Am Montag hatte der SPD-Vorsitzende Oskar Lafontaine auf einer Pressekonferenz in Bonn dem Bundeskanzler und den Koalitionsparteien Zerstrittenheit und Konzeptionslosigkeit vorgehalten und einen politischen Neuanfang in der BRD gefordert. Lafontaine sprach von »politischer Selbstblockade« des Regierungsbündnisses und sagte, Kohl sei nicht mehr in der Lage, eine Kurskorrektur herbeizuführen. »Immer mehr Wähler und immer mehr Koalitionspolitiker bezweifeln, daß Helmut Kohl der richtige Mann dafür ist, den notwendigen politischen Neuanfang herbeizuführen.«
Der Bundesvorstandssprecher der Grünen, Jürgen Trittin, hat Neuwahlen wegen der Kabinettskrise gefordert. Trittin sagte am Montag in Bonn, nach der Forderung von Bundesfinanzminister Waigel nach einer Kabinettsumbildung gebe es nur einen Ausweg: Die Koalition müsse das Volk entscheiden lassen. In der Koalition seien nicht die Rollen falsch besetzt, erklärte er. Es werde das falsche Stück gespielt.

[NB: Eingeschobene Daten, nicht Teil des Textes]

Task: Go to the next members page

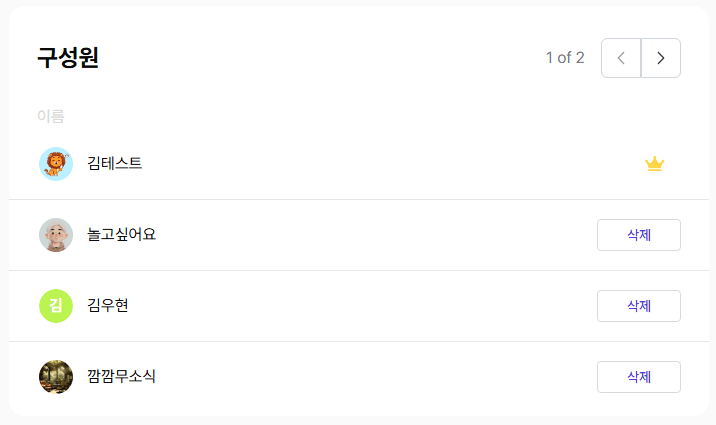Action: 660,58
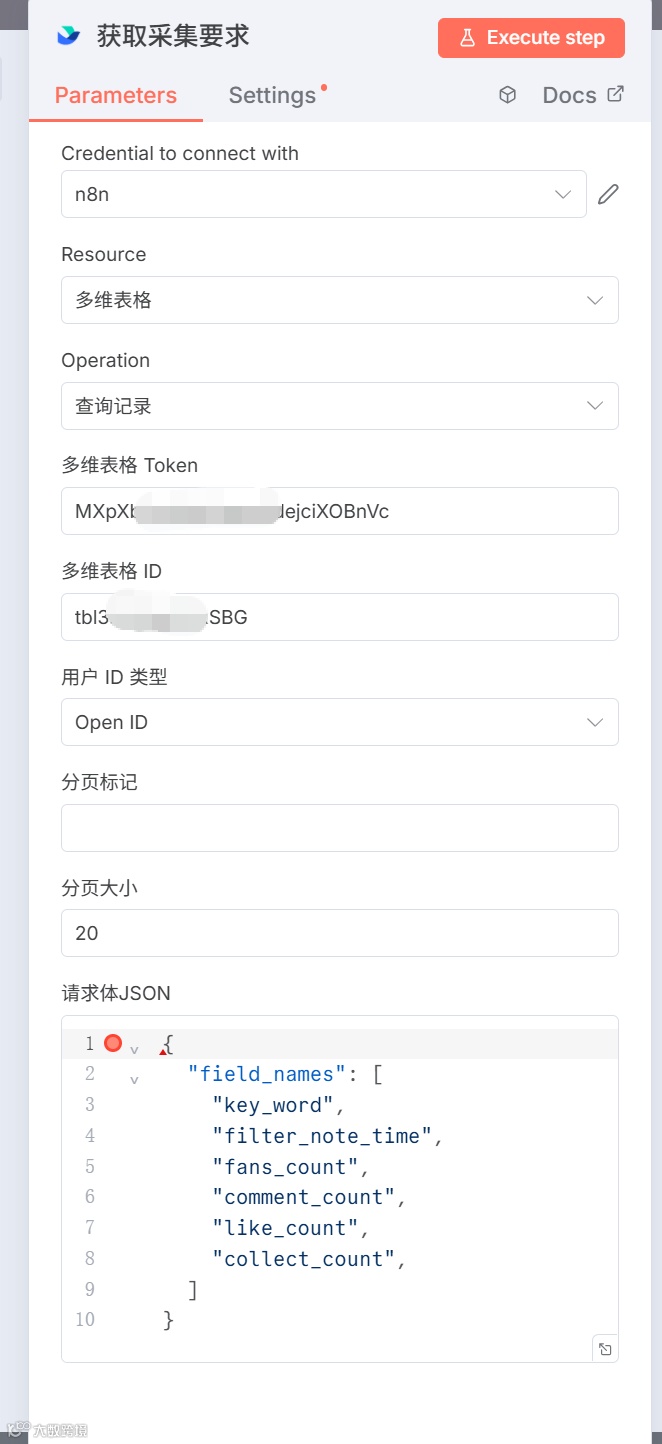Click the 分页标记 empty input field
The image size is (662, 1444).
tap(340, 828)
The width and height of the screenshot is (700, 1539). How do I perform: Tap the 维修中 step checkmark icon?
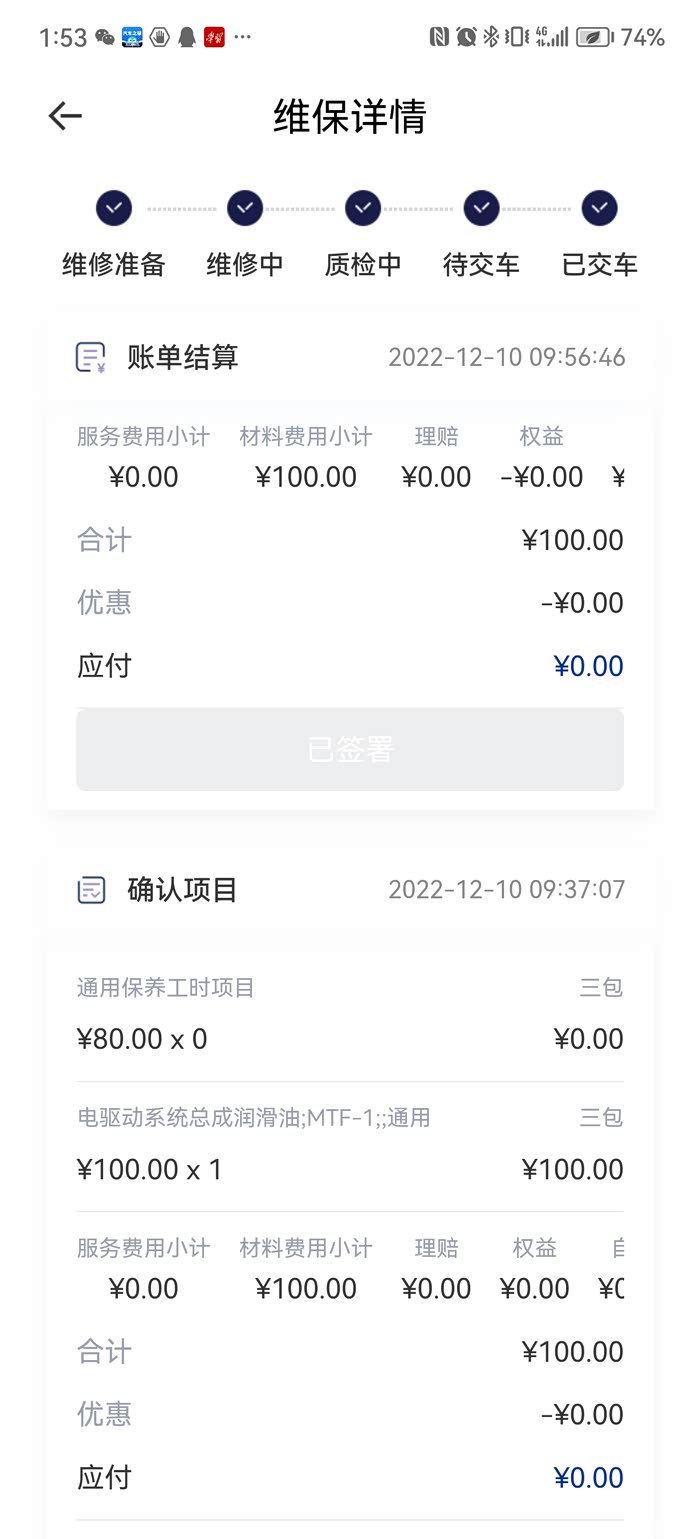click(x=245, y=208)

Als Sprecher einer Oppositionspartei bleibe ihm aber das Lachen angesichts der Massenarbeitslosigkeit im Hals stecken, sagte Trittin. Die Arbeitslosen hätten es nicht verdient, daß die verbleibenden 13 Monate bis zur Bundestagswahl nichts mehr passiere. Über kürzere Arbeitszeiten und Teilzeitjobs müsse die Arbeit neu verteilt werden. So lange die Koalition nur Reiche reicher und die öffentliche Hand ärmer machen wolle, müsse eine solche Steuerreform blockiert werden.